Just read two pieces in the Weekly Standard which, in different ways, provide good insight into the upcoming presidential election, the first, linked by Hugh Hewitt, was Jay Cost’s post explaining why Romney hasn’t “locked up” the GOP nomination the way McCain did in 2008, the second which I chanced upon by reading the aforementioned piece was Michael M. Rosen’s review of Sean Trende‘s The Lost Majority: Why the Future of Government Is Up for Grabs – and Who Will Take It.
Some, Cost among them, may bill Mitt Romney as a weak frontrunner, but, as Rosen reminds us, Obama is not as strong a presence as some of his followers suggest:
While Obama’s champions heralded his election as ringing in a permanent progressive majority, they ignored the fact that (as Trende puts it) “in the midst of probably the most favorable election year environment for a party since 1952—if not 1932,” Obama won by a smaller margin than George H. W. Bush in 1988 and Bill Clinton in 1996.
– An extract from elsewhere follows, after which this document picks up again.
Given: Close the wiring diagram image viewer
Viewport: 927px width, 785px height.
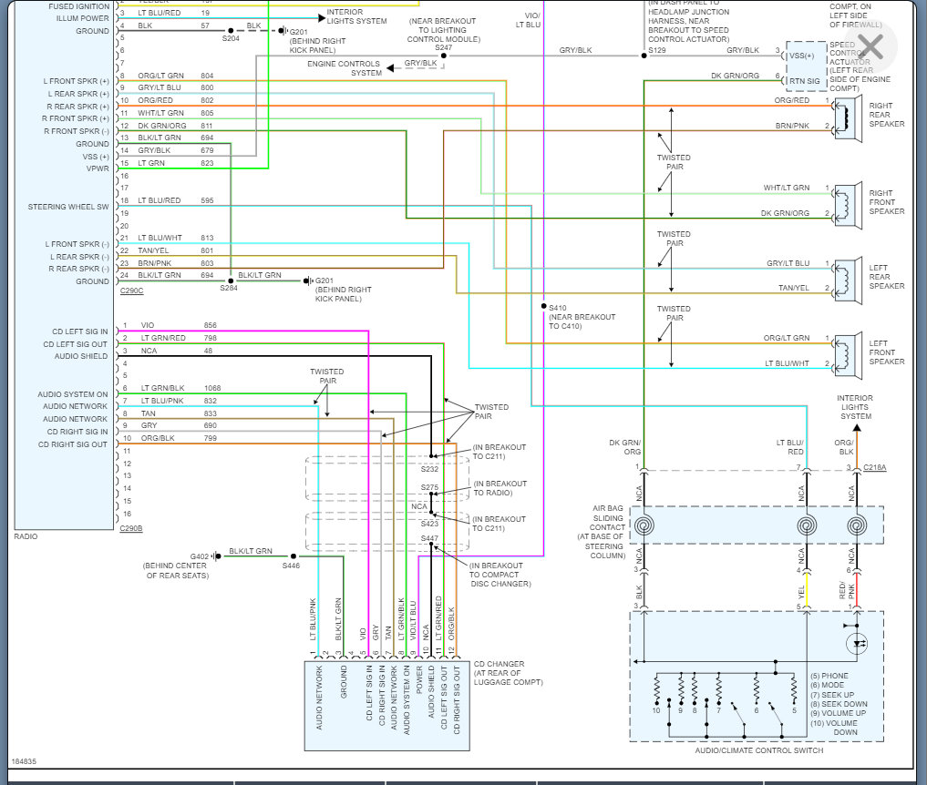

Little wonder, then, that the Democrats in 2010, after governing for two years from the left, sustained the worst midterm losses of any party since 1938, losing the most seats precisely among those suburban, working-class white, and Southern districts Clinton and company had so assiduously pried from Republican hands two decades earlier.
It wasn’t just a favorable environment for Obama, with the market meltdown and the ineptness of his opponent’s campaign, it was also his masterful use of easily manipulated media and his sizable campaign war chest, his expenditures dwarfing McCain’s.
Obama won over many independent voters by promising to end the profligate ways of the Bush Republicans, with his much touted (and never realized) “net spending cut.” That is perhaps why, with the mainstream media trumpeting an anemic recovery as the equivalent of the Reagan boom, his poll numbers barely reach 50% — in surveys which oversample Democrats.
He is not going to win back some of the voters he won over in 2008, the only question remaining is whether the eventual Republican nominee can convince those inspired by Obama’s promise that he can undo the Democrat’s mistakes.